:: Tasks to perform ::
a - List the three qualities with which the article on Peggy Gilligan says she pursued aviation safety.
b - In the records, write out the stretch from the line containing "Marketing company name" through the end, substituting "Summit" for "Aspiration".

Peggy Gilligan Retires from the FAA
Overcoming Many Hurdles & Leaving the FAA a Better Place
From: Gilligan, Peggy (FAA)
AVS Colleagues –
I want to share with all of you that I have just announced I will retire from FAA on March 31.
I have had the great good fortune to be a part of the FAA and the Aviation Safety organization during some of the most challenging — and most successful — times. By working together we have established the preeminent aviation safety organization in the world. In partnership with our certificate holders and stakeholders we have established a safety culture throughout our industry.
I am proud to have been a part of the safest time in this community and will watch closely as all of you build on the legacy we inherited from those who came before us.
Thank you for letting me lead this outstanding organization and thank you for all you do for aviation safety every day.
In the 1980s aviation was still a traditionally male occupation in the United States.
If you walked around in any aviation-related business building (private or federal), there likely would be very few women professionals. If, during that same period, you were a female attorney and walked into any FAA ACDO or GADO you would have likely felt a cold breeze into your face.
That was the environment in 1980 when Ms. Margaret Gilligan, Esq. entered the FAA’s Eastern Regional Offices in Jamaica, NY.
With her freshly minted law degree on the wall, she proved to be a terrier and pursued aviation safety with exceptional dedication, legal acumen and safety-driven inspiration. As an early colleague, Lorretta Alkalay (Regional Counsel for the Eastern Region later) commented:
“Peggy was a great friend and colleague to me at the FAA’s Eastern Region when we were both young attorneys. She was admirable in so many ways as an attorney – too many to list here – but what really distinguished her was how very deeply she cared about making sure the agency did the right thing, whether it was a personnel or enforcement case or any other legal issue she was asked to handle. She worked very long hours and her advice and counsel, even as a new attorney, were widely sought by many within and outside the region. ”
Peggy, as she is known, worked her way to Washington. She moved over and up in the Headquarters’ labyrinth. “Over” denotes that she escaped the Office of the Chief Counsel Office and “up” indicates that she moved to the 10th floor as the Administrator’s Chief of Staff, where she worked for 4 different Administrators (note: her bosses were political appointees with different party credentials, i.e. Peggy was so respected that successive AOA-1s recognized that her abilities were so exceptional that she was kept through these transitions).

:: Information supplied ::

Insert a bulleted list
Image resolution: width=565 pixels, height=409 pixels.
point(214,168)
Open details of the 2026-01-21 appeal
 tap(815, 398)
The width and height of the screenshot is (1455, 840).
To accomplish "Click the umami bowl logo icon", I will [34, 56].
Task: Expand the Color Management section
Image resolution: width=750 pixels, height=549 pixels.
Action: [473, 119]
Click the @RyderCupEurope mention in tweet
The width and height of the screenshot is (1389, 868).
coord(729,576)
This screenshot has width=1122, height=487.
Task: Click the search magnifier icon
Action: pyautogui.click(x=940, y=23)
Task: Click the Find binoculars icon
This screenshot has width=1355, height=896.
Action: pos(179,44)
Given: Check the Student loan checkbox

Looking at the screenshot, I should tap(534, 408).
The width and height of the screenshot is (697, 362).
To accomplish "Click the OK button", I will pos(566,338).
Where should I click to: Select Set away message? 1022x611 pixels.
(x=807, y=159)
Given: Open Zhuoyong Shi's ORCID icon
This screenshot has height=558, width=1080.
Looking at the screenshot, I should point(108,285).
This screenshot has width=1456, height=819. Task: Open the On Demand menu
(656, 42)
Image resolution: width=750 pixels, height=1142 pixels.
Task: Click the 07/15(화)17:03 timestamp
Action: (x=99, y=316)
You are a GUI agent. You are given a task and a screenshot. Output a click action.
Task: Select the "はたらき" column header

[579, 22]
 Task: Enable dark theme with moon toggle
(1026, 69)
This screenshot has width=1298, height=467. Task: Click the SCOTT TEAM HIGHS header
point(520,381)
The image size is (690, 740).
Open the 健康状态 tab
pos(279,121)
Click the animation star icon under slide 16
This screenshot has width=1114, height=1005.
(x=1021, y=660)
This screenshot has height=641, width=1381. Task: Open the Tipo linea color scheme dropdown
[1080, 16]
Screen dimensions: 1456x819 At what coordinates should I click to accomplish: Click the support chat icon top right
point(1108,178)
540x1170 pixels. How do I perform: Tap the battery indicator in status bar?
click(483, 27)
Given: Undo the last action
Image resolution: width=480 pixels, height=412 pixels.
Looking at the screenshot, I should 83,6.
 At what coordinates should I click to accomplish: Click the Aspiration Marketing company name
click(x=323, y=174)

:: Outputs for the tasks ::
a -
exceptional dedication
legal acumen
safety-driven inspiration

b -
 At what coordinates should I click to accomplish: Click the Summit Marketing company name
click(x=323, y=174)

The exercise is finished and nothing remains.